INVESTMENTS OF THE ACCOUNT
- --------------------------------------------------------------------------------
PARTICIPATING INVESTMENT FUNDS

THE PHOENIX EDGE SERIES FUND
    Certain subaccounts invest in corresponding series of The Phoenix Edge
Series Fund. The following series are currently available:

    PHOENIX RESEARCH ENHANCED INDEX SERIES: The investment objective of the
series is to seek high total return by investing in a broadly diversified
portfolio of equity securities of large and medium capitalization companies
within market sectors reflected in the S&P 500. The series invests in a
portfolio of undervalued common stocks and other equity securities which appear
to offer growth potential and an overall volatility of return similar to that of
the S&P 500.

    PHOENIX-ABERDEEN INTERNATIONAL SERIES: The investment objective of the
series is to seek a high total return consistent with reasonable risk. The
series invests primarily in an internationally diversified portfolio of equity
securities. It intends to reduce its risk by engaging in hedging transactions
involving options, futures contracts and foreign currency transactions. The
Phoenix-Aberdeen International Series provides a means for investors to invest a
portion of their assets outside the United States.

                                       12

<PAGE>

    PHOENIX-ABERDEEN NEW ASIA SERIES: The investment objective of the series is
to seek long-term capital appreciation. The series invests primarily in a
diversified portfolio of equity securities of issuers organized and principally
operating in Asia, excluding Japan.

    PHOENIX-BANKERS TRUST DOW 30 SERIES: The series seeks to track the total
return of the Dow Jones Industrial Average[service mark] (the "DJIA[service
mark]") before fund expenses.

    PHOENIX-DUFF & PHELPS REAL ESTATE SECURITIES SERIES: The investment
objective of the series is to seek capital appreciation and income with
approximately equal emphasis. Under normal circumstances, it invests in
marketable securities of publicly traded real estate investment trusts (REITs)
and companies that operate, develop, manage and/or invest in real estate located
primarily in the United States.

    PHOENIX-ENGEMANN CAPITAL GROWTH SERIES: The investment objective of the
series is to achieve intermediate and long-term growth of capital, with income
as a secondary consideration. The Phoenix-Engemann Capital Growth Series invests
principally in common stocks of corporations believed by management to offer
growth potential.

    PHOENIX-ENGEMANN NIFTY FIFTY SERIES: The investment objective of the series
is to seek long-term capital appreciation by investing in approximately 50
different securities which offer the best potential for long-term growth of
capital. At least 75% of the series' assets will be invested in common stocks of
high quality growth companies. The remaining portion will be invested in common
stocks of small corporations with rapidly growing earnings per share or common
stocks believed to be undervalued.

    PHOENIX-FEDERATED U.S. GOVERNMENT BOND SERIES: The investment objective of
the series is to maximize total return by investing primarily in debt
obligations of the U.S. Government, its agencies and instrumentalities.

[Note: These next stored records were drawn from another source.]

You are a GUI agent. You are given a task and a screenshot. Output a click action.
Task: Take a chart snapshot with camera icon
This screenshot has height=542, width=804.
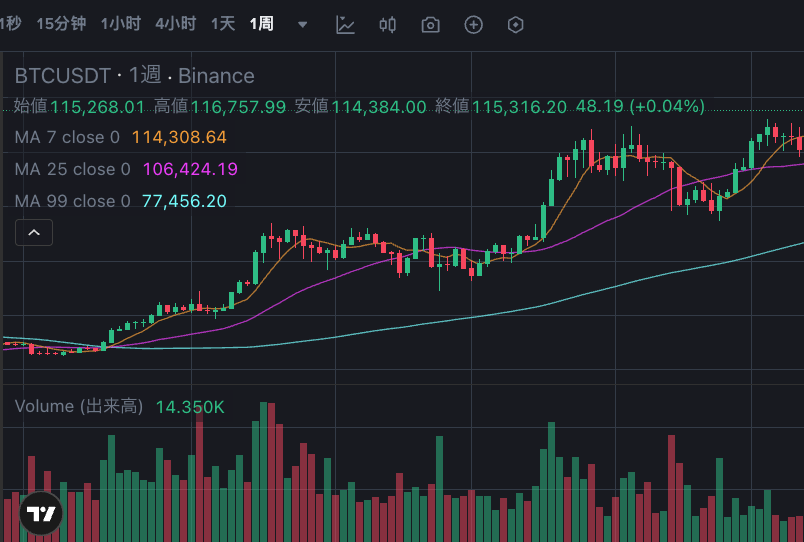pos(430,25)
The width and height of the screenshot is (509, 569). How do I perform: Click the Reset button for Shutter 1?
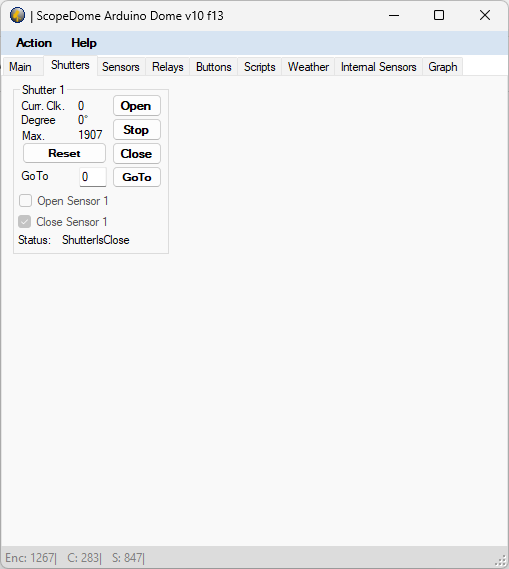(x=65, y=153)
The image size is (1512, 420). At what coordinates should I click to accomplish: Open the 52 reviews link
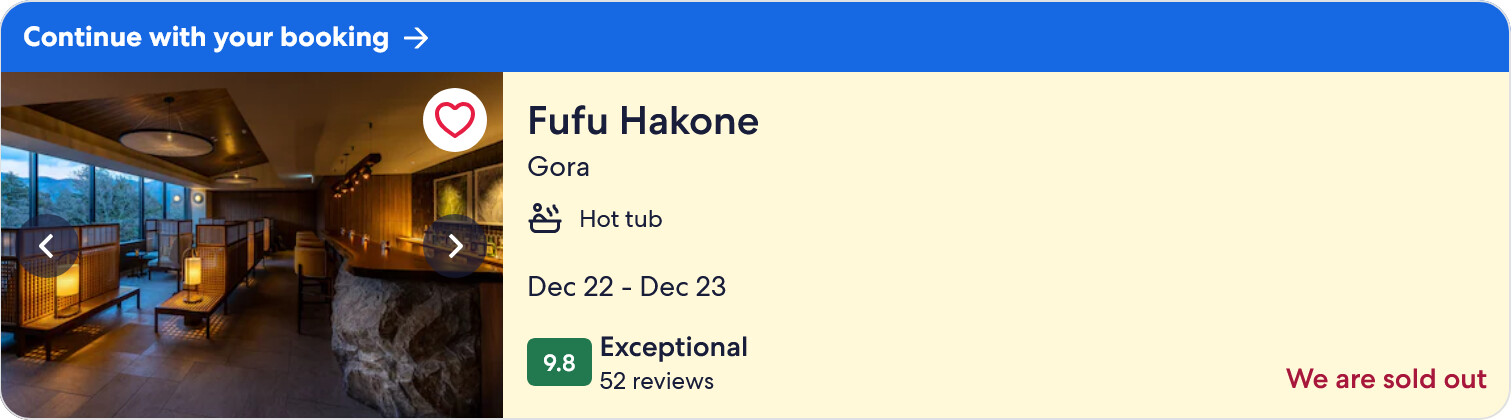pos(656,381)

    PHOENIX-GOODWIN MONEY MARKET SERIES: The investment objective of the series
is to provide maximum current income consistent with capital preservation and
liquidity. The Phoenix-Goodwin Money Market Series invests exclusively in high
quality money market instruments.

    PHOENIX-GOODWIN MULTI-SECTOR FIXED INCOME SERIES: The investment objective
of the series is to seek long-term total return. The Phoenix-Goodwin
Multi-Sector Fixed Income Series seeks to achieve its investment objective by
investing in a diversified portfolio of high yield and high quality fixed income
securities.

    PHOENIX-HOLLISTER VALUE EQUITY SERIES: The primary investment objective of
the series is long-term capital appreciation, with a secondary investment
objective of current income. The Phoenix-Hollister Value Equity Series seeks to
achieve its objective by investing in a diversified portfolio of common stocks
that meet certain quantitative standards that indicate above average financial
soundness and intrinsic value relative to price.

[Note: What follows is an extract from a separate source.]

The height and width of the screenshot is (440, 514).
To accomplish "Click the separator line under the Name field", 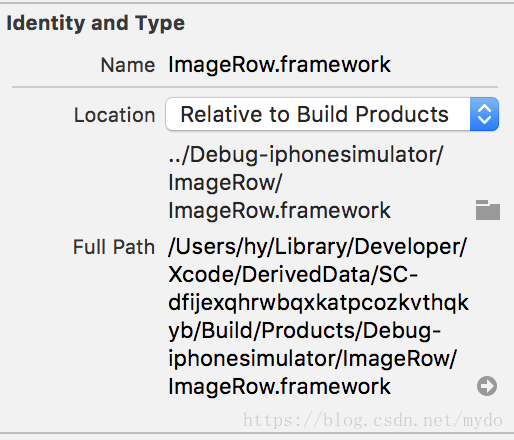I will [255, 87].
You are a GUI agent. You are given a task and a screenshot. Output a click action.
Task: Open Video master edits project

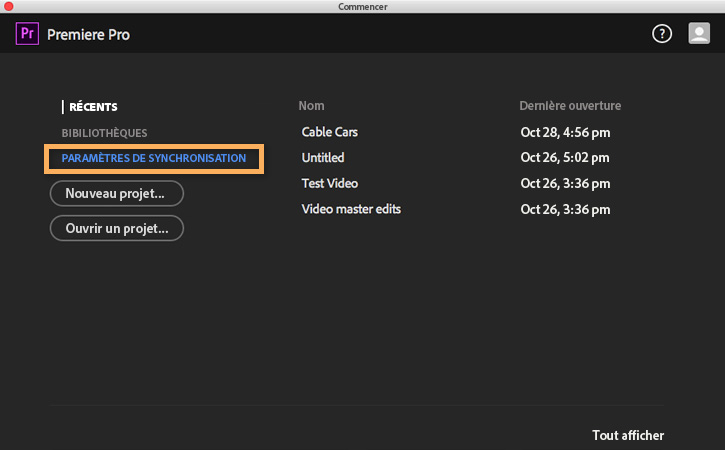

    PHOENIX-JANUS EQUITY INCOME SERIES: The investment objective of the series
is to seek current income and long-term growth of capital.

    PHOENIX-JANUS FLEXIBLE INCOME SERIES: The investment objective of the series
is to seek to obtain maximum total return, consistent with preservation of
capital.

    PHOENIX-JANUS GROWTH SERIES: The investment objective of the series is to
seek long-term growth of capital, in a manner consistent with the preservation
of capital.

    PHOENIX-MORGAN STANLEY FOCUS EQUITY SERIES: The investment objective of the
series is to seek capital appreciation by investing primarily in equity
securities.

    PHOENIX-OAKHURST BALANCED SERIES: The investment objective of the series is
to seek reasonable income, long-term capital growth and conservation of capital.
The Phoenix-Oakhurst Balanced Series invests based on combined considerations of
risk, income, capital enhancement and protection of capital value.

    PHOENIX-OAKHURST GROWTH AND INCOME SERIES: The investment objective of the
series is to seek dividend growth, current income and capital appreciation by
investing in common stocks. The Phoenix-Oakhurst Growth and Income Series seeks
to achieve its objective by selecting securities primarily from equity
securities of the 1,000 largest companies traded in the United States, ranked by
market capitalization.

    PHOENIX-OAKHURST STRATEGIC ALLOCATION SERIES: The investment objective of
the series is to realize as high a level of total return over an extended period
of time as is considered consistent with prudent investment risk. The
Phoenix-Oakhurst Strategic Allocation Series invests in stocks, bonds and money
market instruments in accordance with the investment advisor's appraisal of
investments most likely to achieve the highest total return.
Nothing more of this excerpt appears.